### What needs to be done
With pictures excluded, output exactly the lines that run from the first line of the data below through the line containing "[Open search in the mobile overlay] (37, 76)".

= Beginning of Section =

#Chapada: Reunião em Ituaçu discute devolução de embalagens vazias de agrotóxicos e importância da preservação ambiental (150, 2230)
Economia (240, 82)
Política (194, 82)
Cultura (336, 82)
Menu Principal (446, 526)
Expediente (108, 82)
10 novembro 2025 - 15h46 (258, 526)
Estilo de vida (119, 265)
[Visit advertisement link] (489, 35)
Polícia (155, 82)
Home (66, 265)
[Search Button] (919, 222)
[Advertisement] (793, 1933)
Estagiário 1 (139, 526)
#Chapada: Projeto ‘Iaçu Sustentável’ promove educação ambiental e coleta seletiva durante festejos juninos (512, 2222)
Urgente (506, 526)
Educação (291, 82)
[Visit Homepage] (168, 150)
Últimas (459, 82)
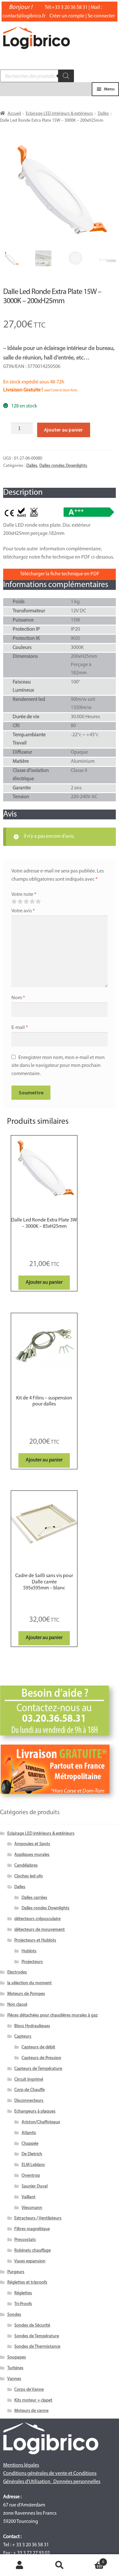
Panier (91, 2560)
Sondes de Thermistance (37, 2346)
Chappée (30, 2143)
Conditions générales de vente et (38, 2473)
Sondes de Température (36, 2336)
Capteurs (22, 2036)
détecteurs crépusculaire (37, 1919)
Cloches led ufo (28, 1876)
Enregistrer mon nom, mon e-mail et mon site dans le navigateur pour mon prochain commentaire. (58, 1066)
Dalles (103, 113)
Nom (18, 997)
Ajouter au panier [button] (44, 1282)
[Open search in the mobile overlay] (37, 76)
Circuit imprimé (28, 2079)
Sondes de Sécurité (32, 2325)
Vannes (14, 2379)
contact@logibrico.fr (24, 16)
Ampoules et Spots (32, 1844)
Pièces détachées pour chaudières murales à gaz (52, 2015)
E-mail (19, 1027)
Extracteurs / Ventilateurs (38, 2218)
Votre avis (23, 911)
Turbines (15, 2368)
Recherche (59, 2565)
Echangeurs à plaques (35, 2111)
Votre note (23, 894)
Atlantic (29, 2133)
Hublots (29, 1951)
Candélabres (26, 1865)
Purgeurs (15, 2272)
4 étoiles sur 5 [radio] (32, 901)
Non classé (17, 2004)
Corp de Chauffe (29, 2090)
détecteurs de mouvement (39, 1929)
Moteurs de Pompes (26, 1994)
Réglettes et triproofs (27, 2282)
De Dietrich (32, 2154)
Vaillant (29, 2197)
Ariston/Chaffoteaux (41, 2122)
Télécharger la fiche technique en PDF (59, 574)
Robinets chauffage (32, 2250)
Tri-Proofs (23, 2304)
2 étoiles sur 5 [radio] (20, 901)
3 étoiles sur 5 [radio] (26, 901)
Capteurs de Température (38, 2068)
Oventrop (31, 2175)
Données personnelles (76, 2481)
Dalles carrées (34, 1897)
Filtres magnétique (32, 2229)
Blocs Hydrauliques (32, 2026)
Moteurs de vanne (31, 2410)
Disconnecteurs (28, 2100)
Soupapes (16, 2357)
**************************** (44, 1239)
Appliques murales (32, 1854)
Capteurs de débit (38, 2047)
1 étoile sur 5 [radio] (14, 901)
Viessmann (32, 2208)
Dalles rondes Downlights (63, 465)
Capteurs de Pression (41, 2058)
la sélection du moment (29, 1983)
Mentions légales (21, 2465)
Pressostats (25, 2239)
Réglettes (23, 2293)
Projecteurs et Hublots (35, 1940)
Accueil (14, 113)
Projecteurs (32, 1962)
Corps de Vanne (29, 2389)
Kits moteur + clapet (33, 2400)
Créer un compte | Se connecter (82, 16)
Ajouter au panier (63, 429)
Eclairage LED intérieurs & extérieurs (59, 113)
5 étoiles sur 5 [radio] (38, 901)
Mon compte (20, 2565)
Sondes (14, 2314)
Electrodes (17, 1972)
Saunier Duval (35, 2186)
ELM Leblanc (33, 2165)
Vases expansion (29, 2261)
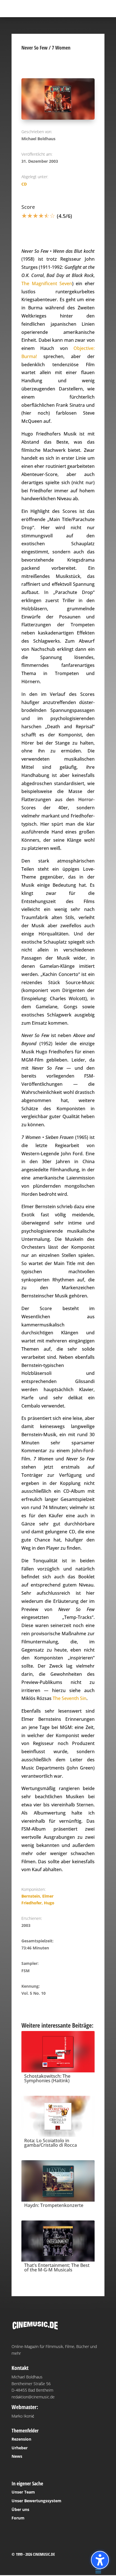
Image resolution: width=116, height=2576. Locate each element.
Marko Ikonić (23, 2416)
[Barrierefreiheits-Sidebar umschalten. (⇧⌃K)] (100, 2560)
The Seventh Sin (69, 1698)
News (17, 2456)
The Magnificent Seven (46, 283)
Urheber (20, 2447)
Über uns (20, 2509)
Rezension (21, 2439)
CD (24, 184)
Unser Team (23, 2492)
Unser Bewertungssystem (36, 2500)
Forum (18, 2518)
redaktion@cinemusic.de (33, 2396)
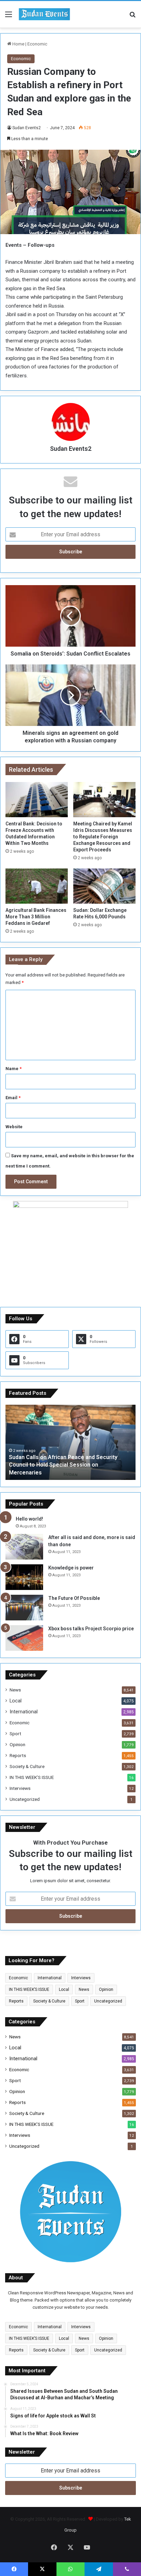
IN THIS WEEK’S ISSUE (32, 1777)
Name (13, 1068)
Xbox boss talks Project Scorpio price (91, 1628)
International (24, 1711)
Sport (15, 1733)
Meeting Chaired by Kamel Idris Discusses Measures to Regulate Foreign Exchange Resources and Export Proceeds (102, 836)
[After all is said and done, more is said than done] (24, 1547)
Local (16, 1700)
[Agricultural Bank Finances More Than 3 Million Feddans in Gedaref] (36, 886)
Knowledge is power (71, 1567)
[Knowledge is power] (24, 1577)
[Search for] (132, 17)
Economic (37, 43)
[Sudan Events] (44, 14)
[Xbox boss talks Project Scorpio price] (24, 1638)
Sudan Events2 (26, 127)
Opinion (17, 1744)
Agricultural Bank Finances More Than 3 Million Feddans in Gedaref (35, 916)
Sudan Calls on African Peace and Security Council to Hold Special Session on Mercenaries (63, 1465)
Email (13, 1097)
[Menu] (8, 17)
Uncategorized (25, 1799)
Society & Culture (27, 1766)
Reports (18, 1755)
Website (14, 1126)
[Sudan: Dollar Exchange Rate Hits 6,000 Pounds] (104, 886)
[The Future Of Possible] (24, 1607)
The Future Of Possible (74, 1598)
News (15, 1689)
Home (17, 43)
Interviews (20, 1788)
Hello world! (29, 1519)
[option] (70, 1442)
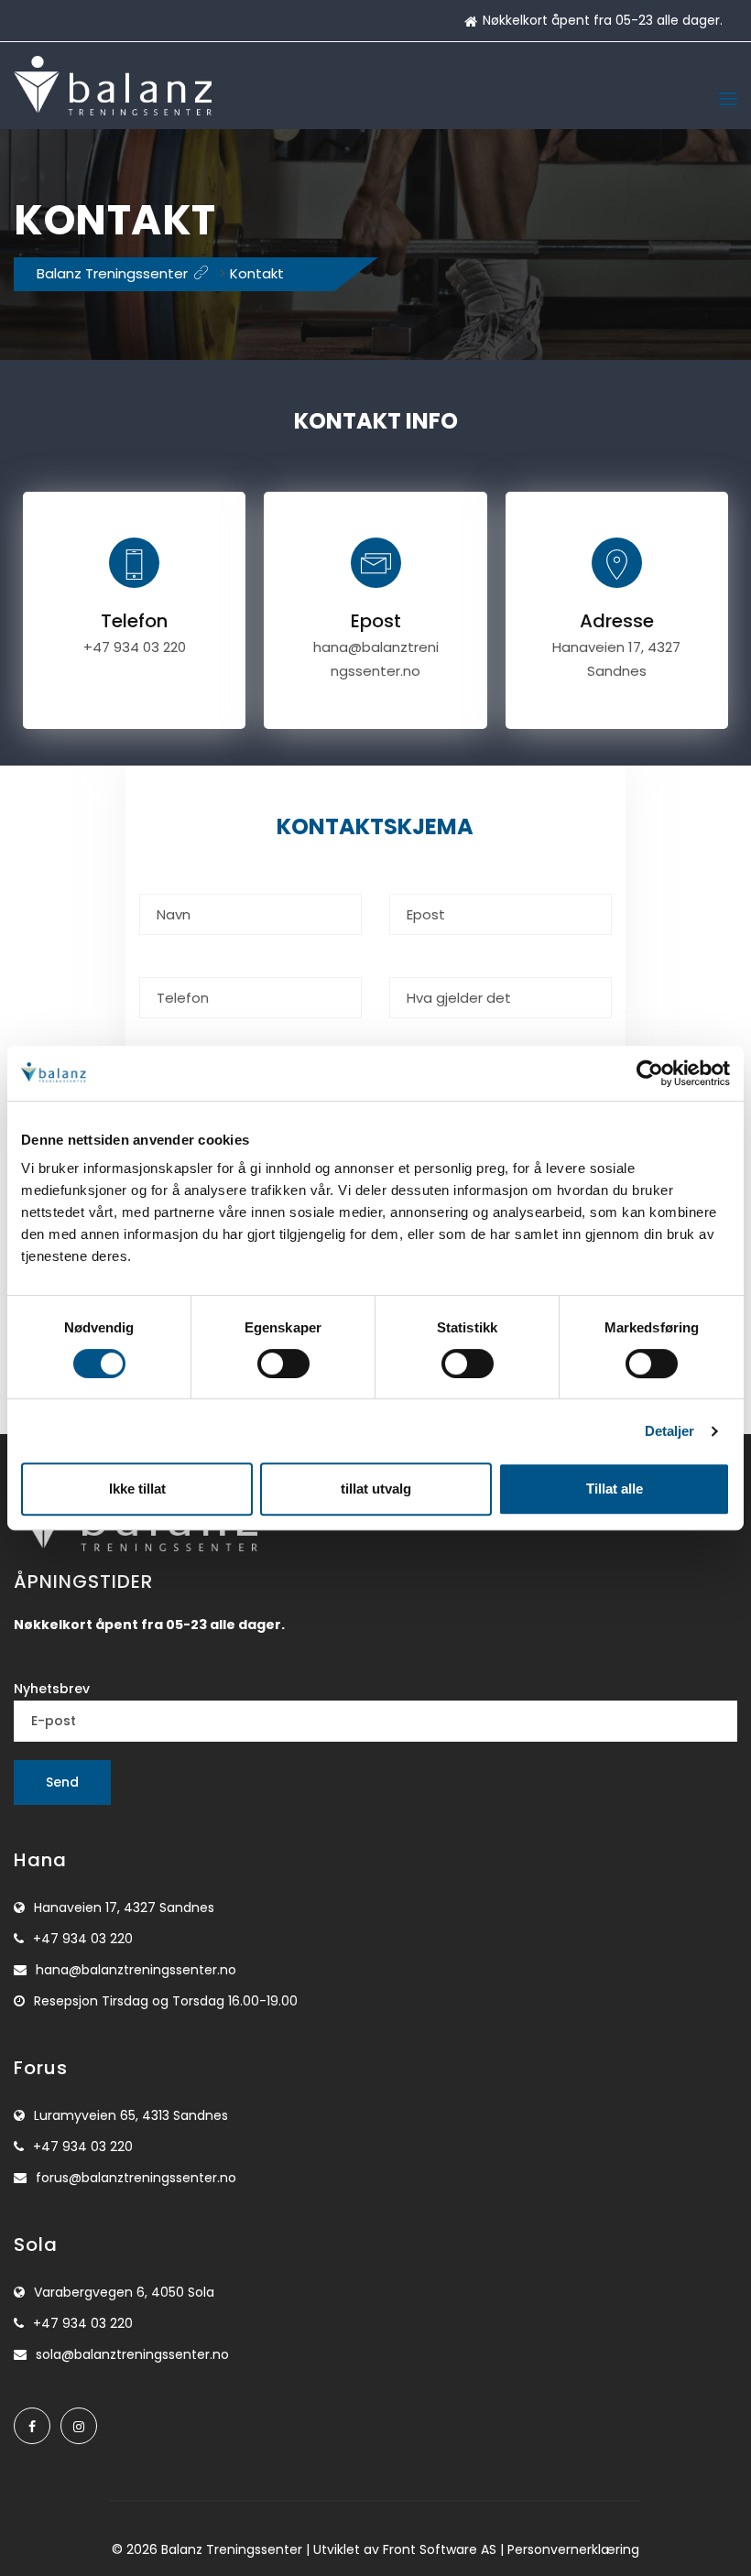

= End of Section =

### Exercise result
#Chapada: Reunião em Ituaçu discute devolução de embalagens vazias de agrotóxicos e importância da preservação ambiental (150, 2230)
Economia (240, 82)
Política (194, 82)
Cultura (336, 82)
Menu Principal (446, 526)
Expediente (108, 82)
10 novembro 2025 - 15h46 (258, 526)
Estilo de vida (119, 265)
[Visit advertisement link] (489, 35)
Polícia (155, 82)
Home (66, 265)
[Search Button] (919, 222)
[Advertisement] (793, 1933)
Estagiário 1 (139, 526)
#Chapada: Projeto ‘Iaçu Sustentável’ promove educação ambiental e coleta seletiva durante festejos juninos (512, 2222)
Urgente (506, 526)
Educação (291, 82)
[Visit Homepage] (168, 150)
Últimas (459, 82)
Panier (91, 2560)
Sondes de Thermistance (37, 2346)
Chappée (30, 2143)
Conditions générales de vente et (38, 2473)
Sondes de Température (36, 2336)
Capteurs (22, 2036)
détecteurs crépusculaire (37, 1919)
Cloches led ufo (28, 1876)
Enregistrer mon nom, mon e-mail et mon site dans le navigateur pour mon prochain commentaire. (58, 1066)
Dalles (103, 113)
Nom (18, 997)
Ajouter au panier [button] (44, 1282)
[Open search in the mobile overlay] (37, 76)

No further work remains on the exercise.